From: Peter Kirk (peterkirk@qaya.org)
Date: Fri Nov 26 2004 - 18:23:36 CST

  • Next message: John Cowan: "Re: Misuse of 8th bit [Was: My Querry]"

    On 26/11/2004 23:24, Doug Ewell wrote:

    > ...
    >
    >Most "break opportunities" are between words, a concept often indicated
    >by an ordinary space (U+0020). So you wouldn't generally have to
    >precede *every* combination of NBSP+combining mark with ZWSP "to ensure
    >a break opportunity," only those combinations preceded by a character
    >other than U+0020 that might inhibit the break. For example, if you
    >wanted to ensure a break opportunity following U+2014 EM DASH, you would
    >probably use the ZWSP, but you don't have to use it everywhere.
    >

    As I understand it (and I asked for confirmation of this but have not
    received it), according to the current version of UAX #14 there is no
    break opportunity between SPACE and NBSP, because rule LB11b precedes
    rule LB12, although there is a note "Many existing implementations
    reverse the order of precedence between rules LB11b and LB12." There is
    a proposed update to UAX #14 which has the effect of reversing these
    rules (except for WJ).
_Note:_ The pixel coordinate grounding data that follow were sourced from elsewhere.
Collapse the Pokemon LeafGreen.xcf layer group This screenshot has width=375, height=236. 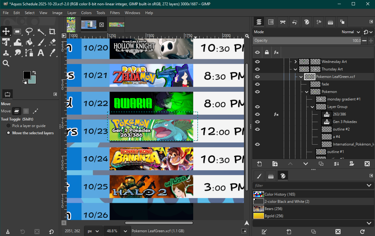tap(301, 77)
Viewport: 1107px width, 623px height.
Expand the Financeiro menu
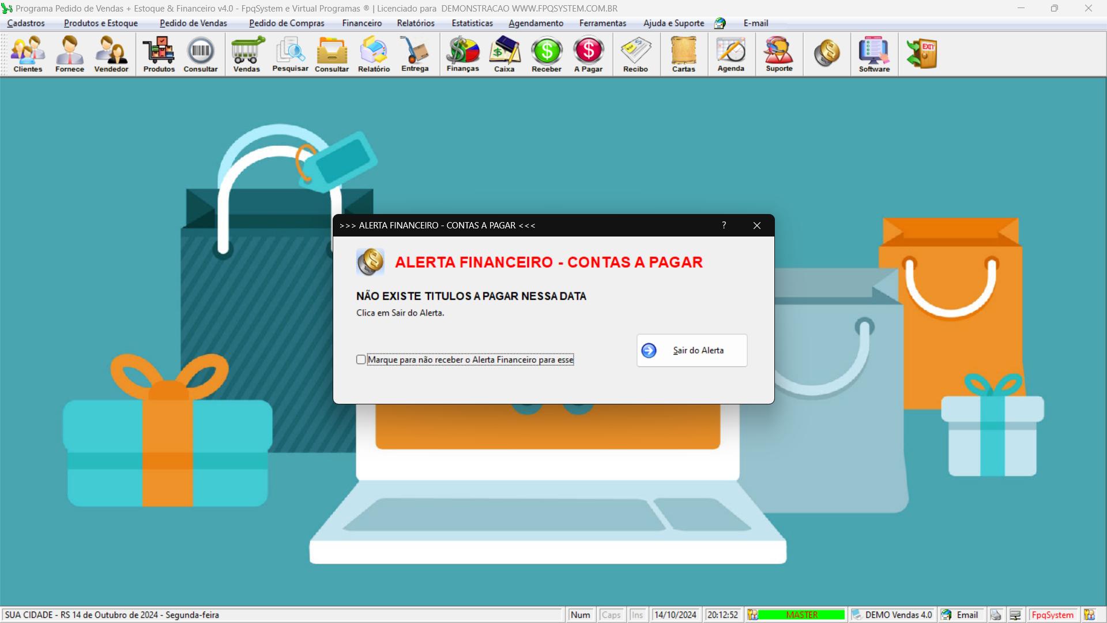(362, 23)
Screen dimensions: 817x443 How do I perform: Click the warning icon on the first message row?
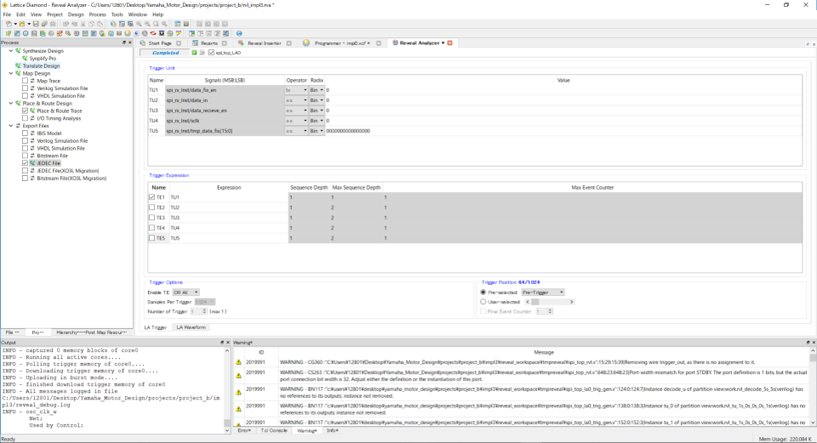click(238, 362)
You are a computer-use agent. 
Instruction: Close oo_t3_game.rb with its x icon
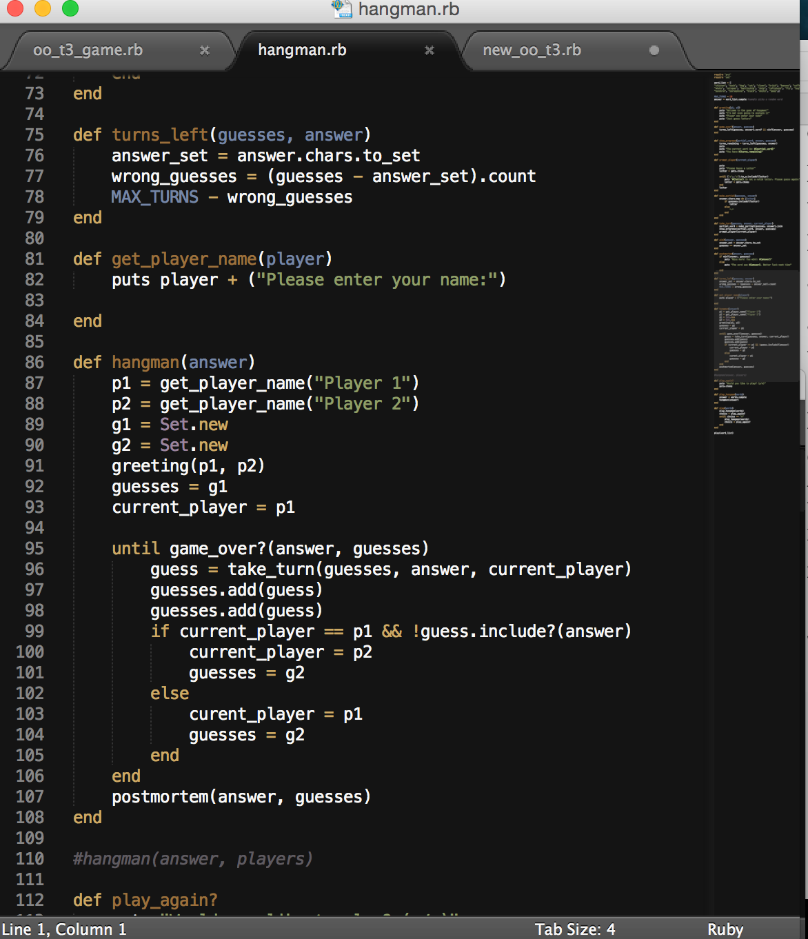coord(204,50)
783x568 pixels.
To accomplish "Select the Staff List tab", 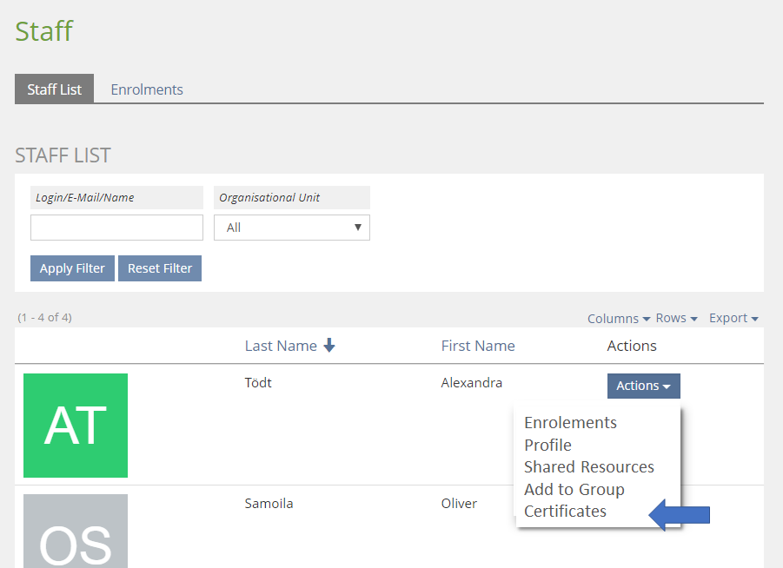I will point(54,89).
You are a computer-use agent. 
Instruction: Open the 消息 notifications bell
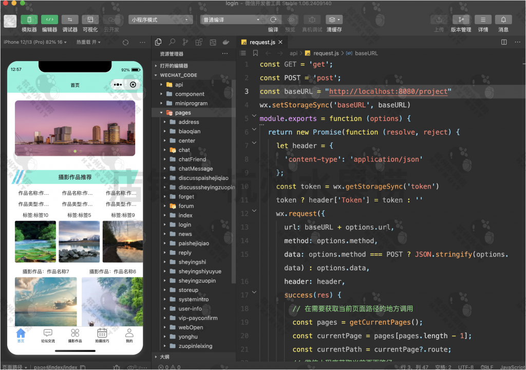click(x=503, y=20)
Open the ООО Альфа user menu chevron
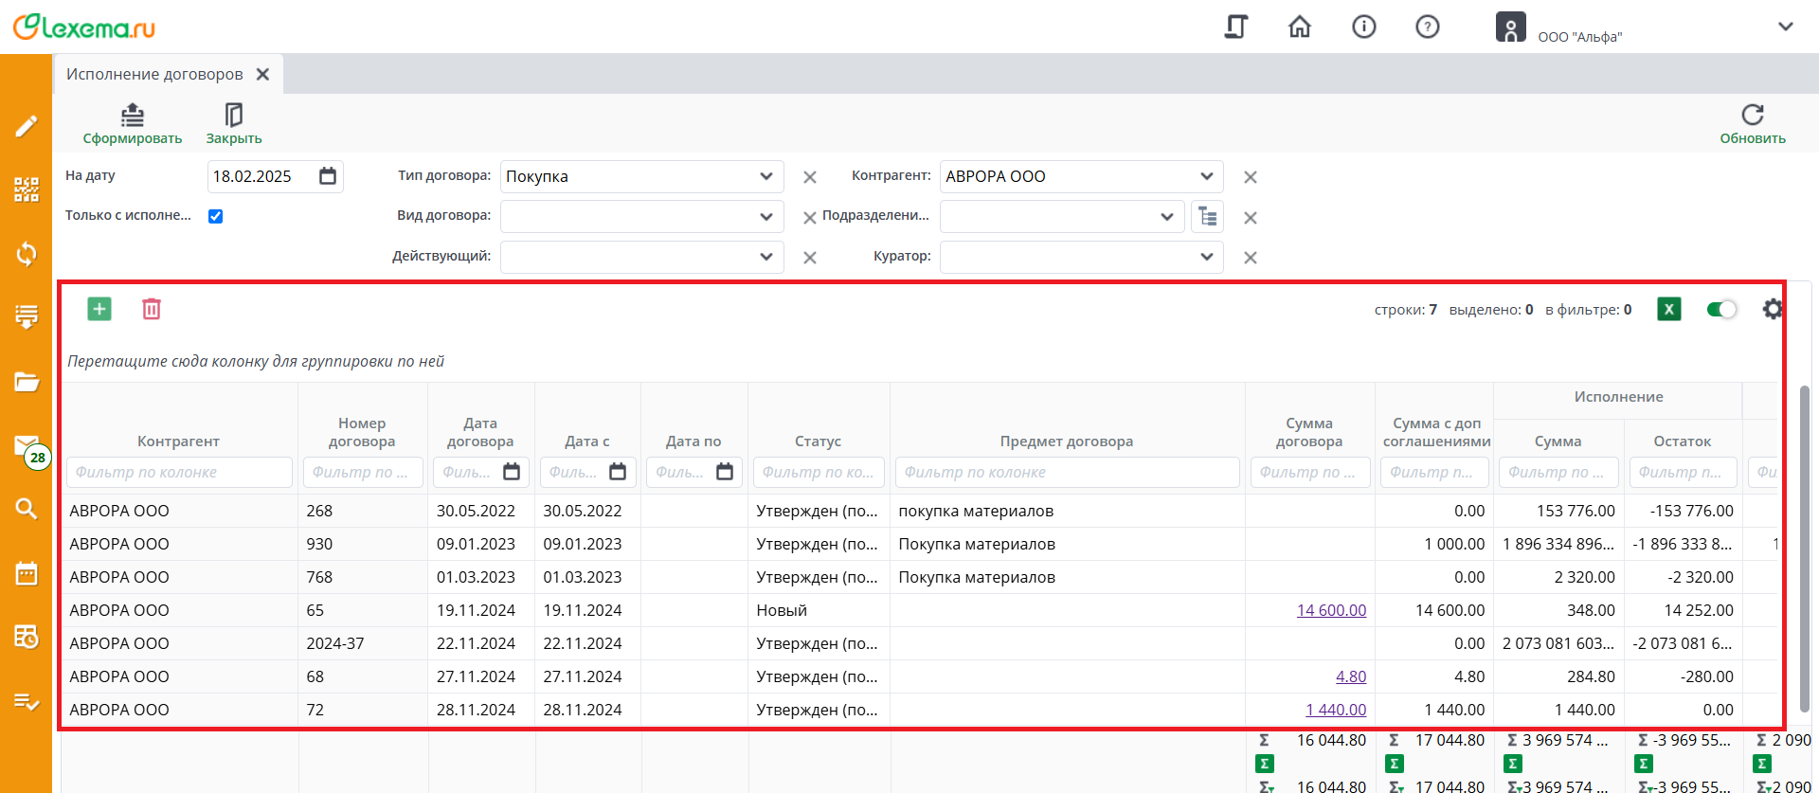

But until this change has been accepted and fully
    implemented, surely I need to use the ZWSP. Indeed, to be safe I will
    always need the ZWSP as I can never be sure that the update has been
    implemented.

    >
    >I also wonder whether the RLM is needed for a construction that is
    >expected to occur amid a sea of Hebrew. U+00A0 is of type CS, which is
    >weak directional, meaning its directionality is dictated by that of
    >surrounding characters. If the surrounding characters are Hebrew (RTL),
    >the RLM seems redundant (though of course not "forbidden").
    >
    >
    The point here is that individual Hebrew words and short phrases are
    often embedded within LTR text, which may be some kind of markup. I
    don't want to see Hebrew words being garbled because markup has been
    added, or because they have been quoted in an otherwise LTR document. So
    again the safest thing is to use the RLM in every case, and to keep it
    with the rest of the word e.g. when copying and pasting.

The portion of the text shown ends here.